Со звуком, исходящим из динамика, мы были знакомы, поскольку в кино ходили.
Был у нас в доме патефон. А в деревне патефонов было не больше трёх. Кажется, ещё у Колмаковых, да ещё у Мамонтовых, которые жили рядом с бабушкой Машей. Их сын, Василий, был лётчиком-испытателем, он и привёз им патефон. Этот лётчик, когда приезжал в отпуск, привозил с собой целый чемоданчик небольших плиток шоколада. И обязательно угощал всех ребятишек деревни.
Патефон нас и развлекал по праздникам. Либо в доме, а чаще – на крыльце. Под этот патефон мы с Шуркой Незнановым, было нам лет по пять-шесть, что ли, соревновались на лучшего плясуна. Собрались у нас, Чекалиных, гости, все Незнановы.

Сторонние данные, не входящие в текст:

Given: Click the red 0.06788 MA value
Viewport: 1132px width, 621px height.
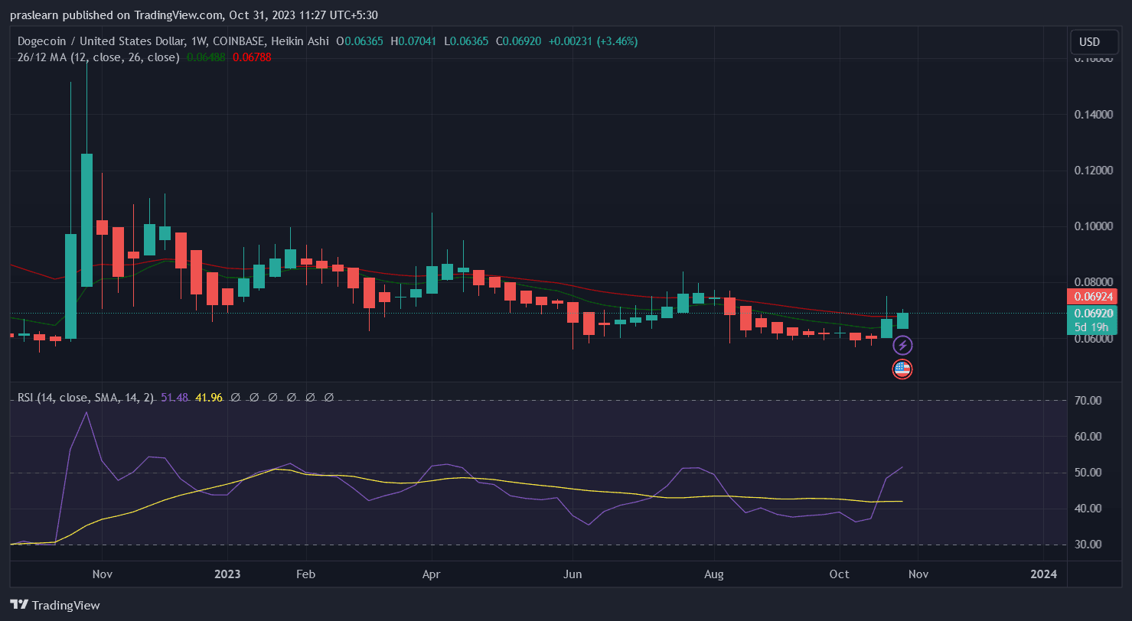Looking at the screenshot, I should click(252, 57).
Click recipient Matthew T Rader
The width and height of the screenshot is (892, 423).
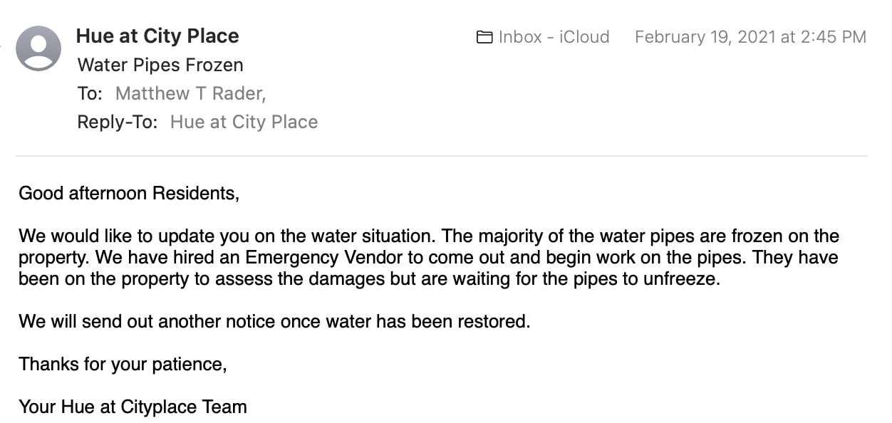point(190,93)
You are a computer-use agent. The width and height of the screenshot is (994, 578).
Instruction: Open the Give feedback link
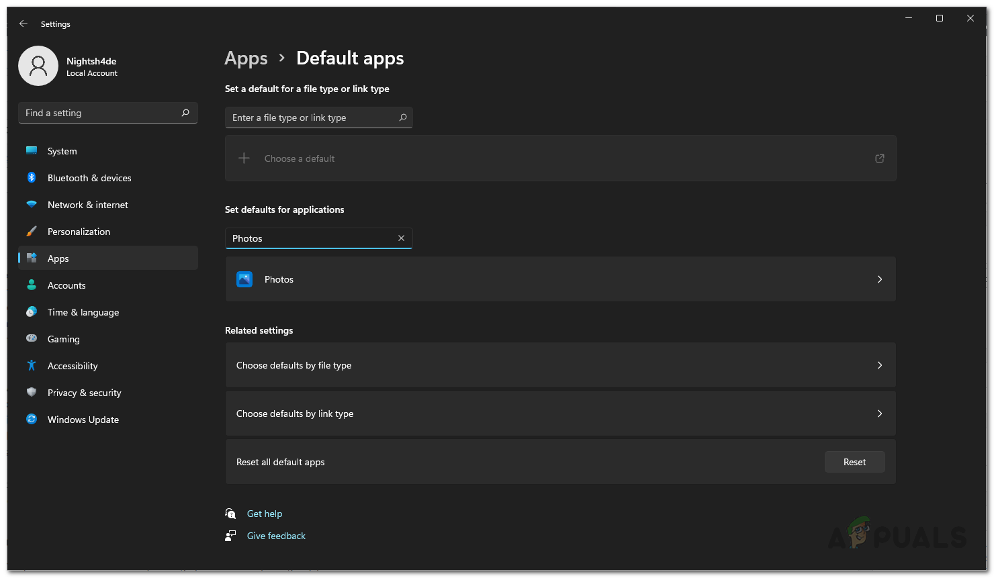[276, 536]
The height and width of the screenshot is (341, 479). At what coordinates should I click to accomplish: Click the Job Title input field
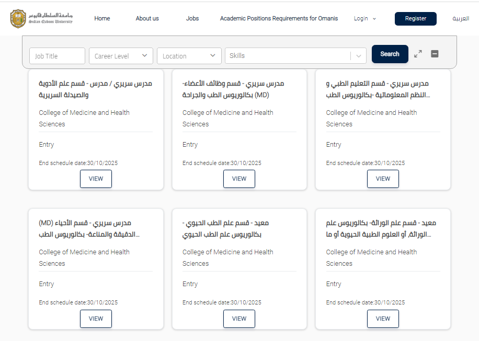pyautogui.click(x=57, y=56)
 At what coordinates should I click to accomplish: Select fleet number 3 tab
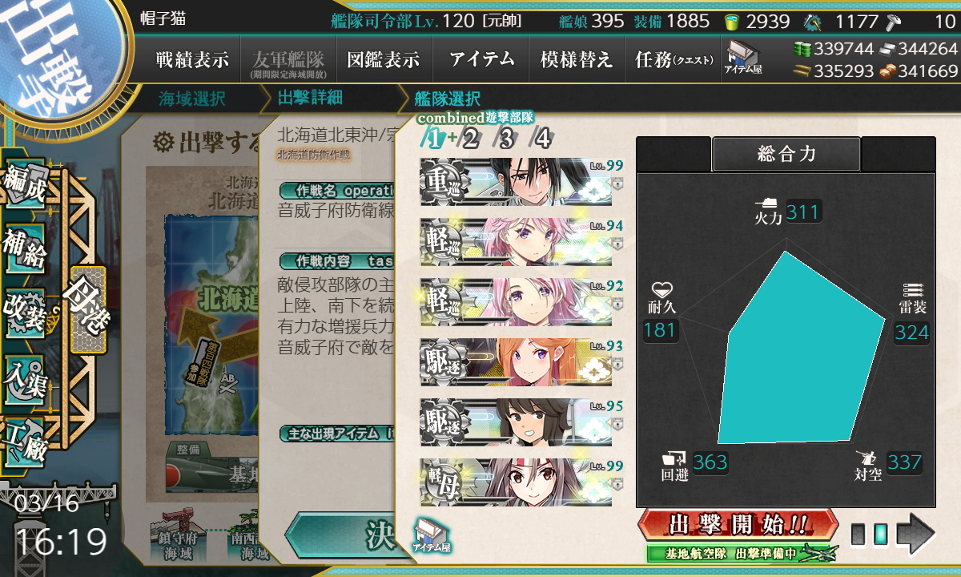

Я думаю, что это было сватовство, сватали мою тётю Симу за их Николая, тогда лейтенанта. А может быть, уже и свадьба была. Чего не знаю, того не знаю. Не помню. Если это так, то должен был быть 1954 год. Но помню, что нас с Шуркой выставили в круг, завели нам «Барыню», и давай мы наяривать, кто во что горазд. Горазд-то оказался Шурка. Он выделывал такие же коленца, как и его отец. А уж тот, известно, сплясать был ловкий. А мне плясуном не в кого было быть, так я его, Шуркины, те же коленца и повторял. Вот и проиграл…

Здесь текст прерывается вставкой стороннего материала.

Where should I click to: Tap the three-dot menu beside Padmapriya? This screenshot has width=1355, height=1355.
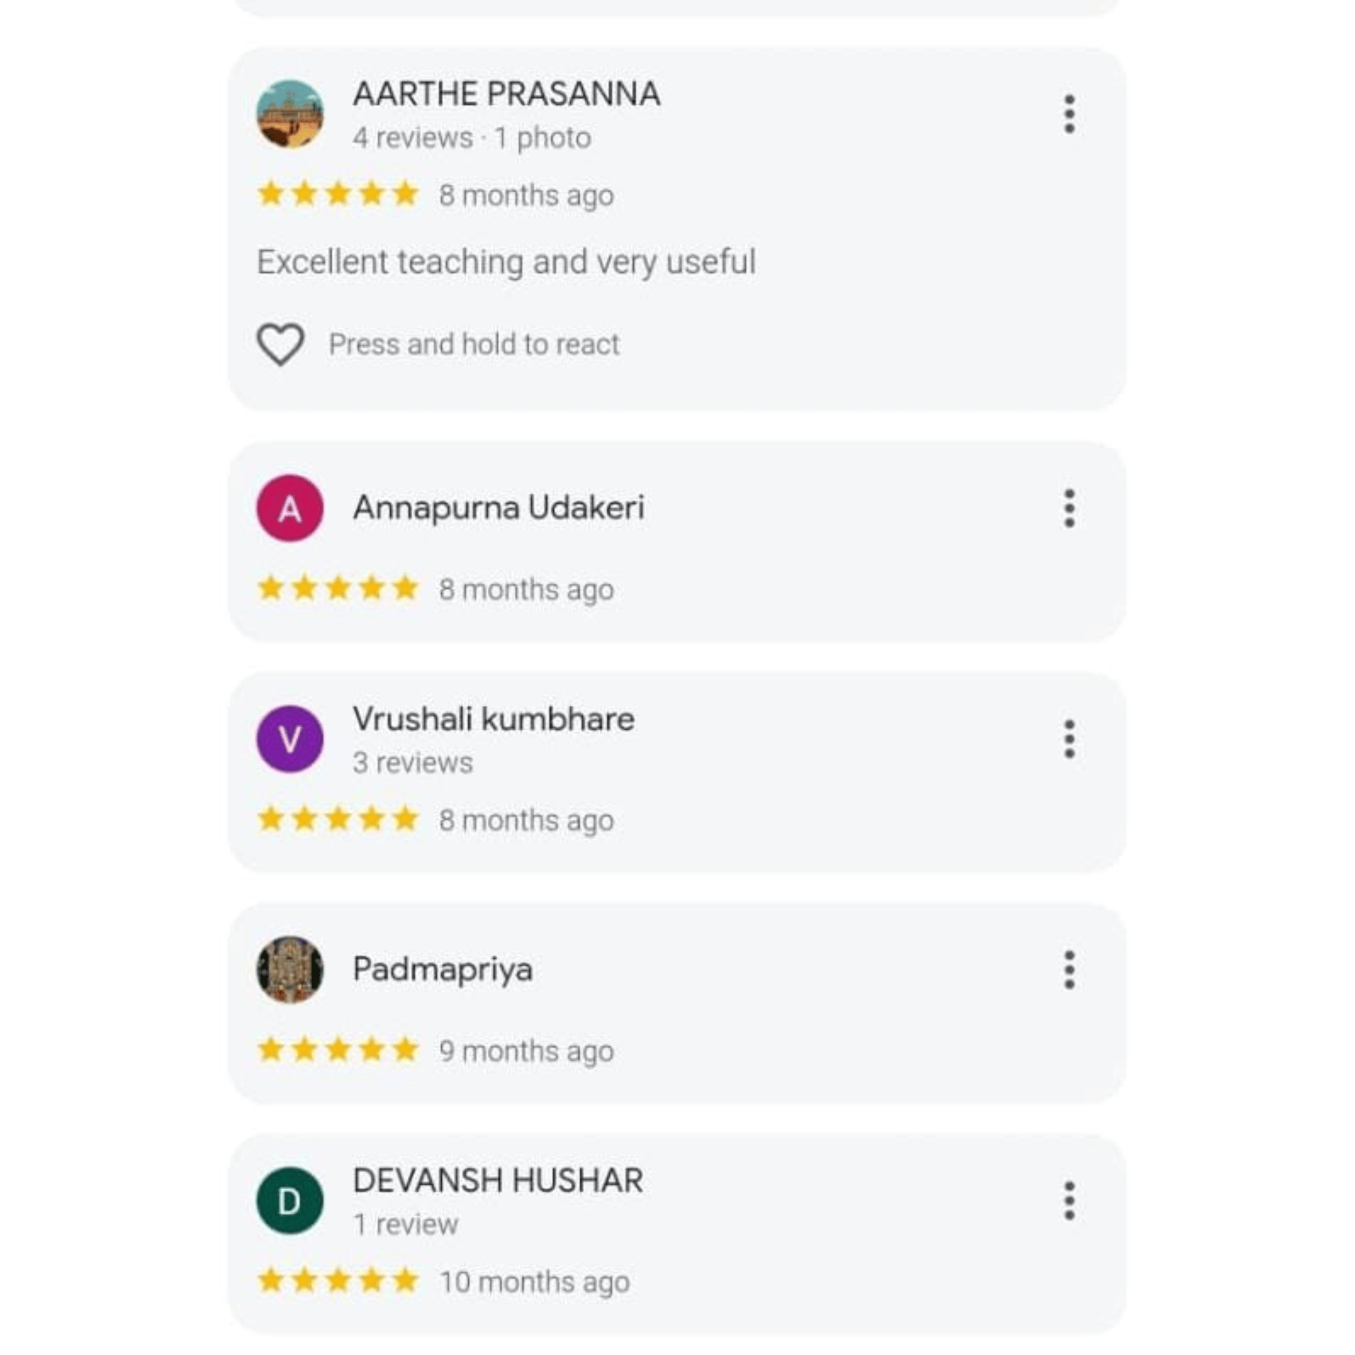pos(1069,970)
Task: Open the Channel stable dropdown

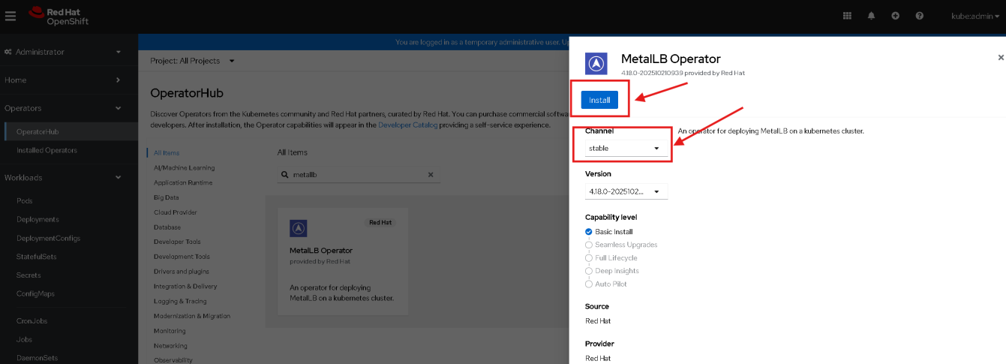Action: [x=626, y=149]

Ну, это всё про патефон, как вы поняли. А я хочу продолжить про радио.
«Родина» – это был какой-то переворот. И представить себе нельзя было, что в нём не одна программа, а все наши, которые тогда были. Да и ещё другие страны, пусть на незнакомом языке, но с музыкой. Да и на русском «вражьи» программы хорошо принимались, потому что с глушителями тогда в стране была напряжёнка, ведь жили-то мы, скорее, ближе к нашим «врагам», чем к глушителям. Чего только не наслушались! Помню, поймал я раз вечером какую-то программу. Слышу, про сталинские времена говорят. Это уже значительно после XX съезда КПСС, на котором объявили «культ личности» Сталина. Съезд состоялся в конце февраля 1956 г. Для нас эти времена были ещё тёмным лесом. И сейчас-то с этим ещё не разобрались полностью, а тогда… «Враги народа», там, с выколотыми глазами в учебниках, это ещё понятно. Враг – он и есть враг. Папа и мама рассказывали, что иногда они, будучи школьниками, портили в своих учебниках портреты видных в прошлом политических деятелей, когда они расстреливались за шпионаж, предательство и измену (в то время в учебниках печатали портреты вождей и видных политических деятелей, многие из которых и оказывались «врагами народа»). Помню, что мама говорила, что она таким образом «расправилась» с Блюхером и Тухачевским. А тут, вдруг, такое порассказали в этом приёмнике, да ещё добавили о Никите Сергеевиче Хрущёве, что и его «биография не без пятен», что он тоже был причастен к расстрельным спискам. Как потом оказалось – так оно и было на самом деле. А тогда, ведь, что Сталин, что Хрущёв, что Брежнев, потом, после Хрущёва, последующие Константин Устинович Черненко и Юрий Владимирович Андропов (я уж последних с именами и отчествами) – лица неприкасаемой национальности. Уже в близкие времена более-менее как-то успокоилась неприкасаемость со времени перестройки М.С.Горбачёва, которая была объявлена в начале 1985 г. Проскочили и Б.Н.Ельцина с В.В.Путиным и Д.А.Медведевым. А тогда о Хрущёве (при живом-то ещё Хрущёве) говорят как о преступнике, да мало того, я-то слушаю об этом! А что такого особенного я мог понять об этом в свои десять-одиннадцать лет? Побежал к родителям, говорю, что так, мол, и так. Вон, какой у нас Хрущёв-то. Подумал отец и говорит: «Ты слушать-то слушай, но об этом никому не говори».
Как сказано, так и сделано…
Мне нравилось вертеть ручку настройки и слушать на разных волнах всякие мурлыкающие звуки, с переливами. А то, вдруг, раз, и среди этих звуков прорежется речь или музыка.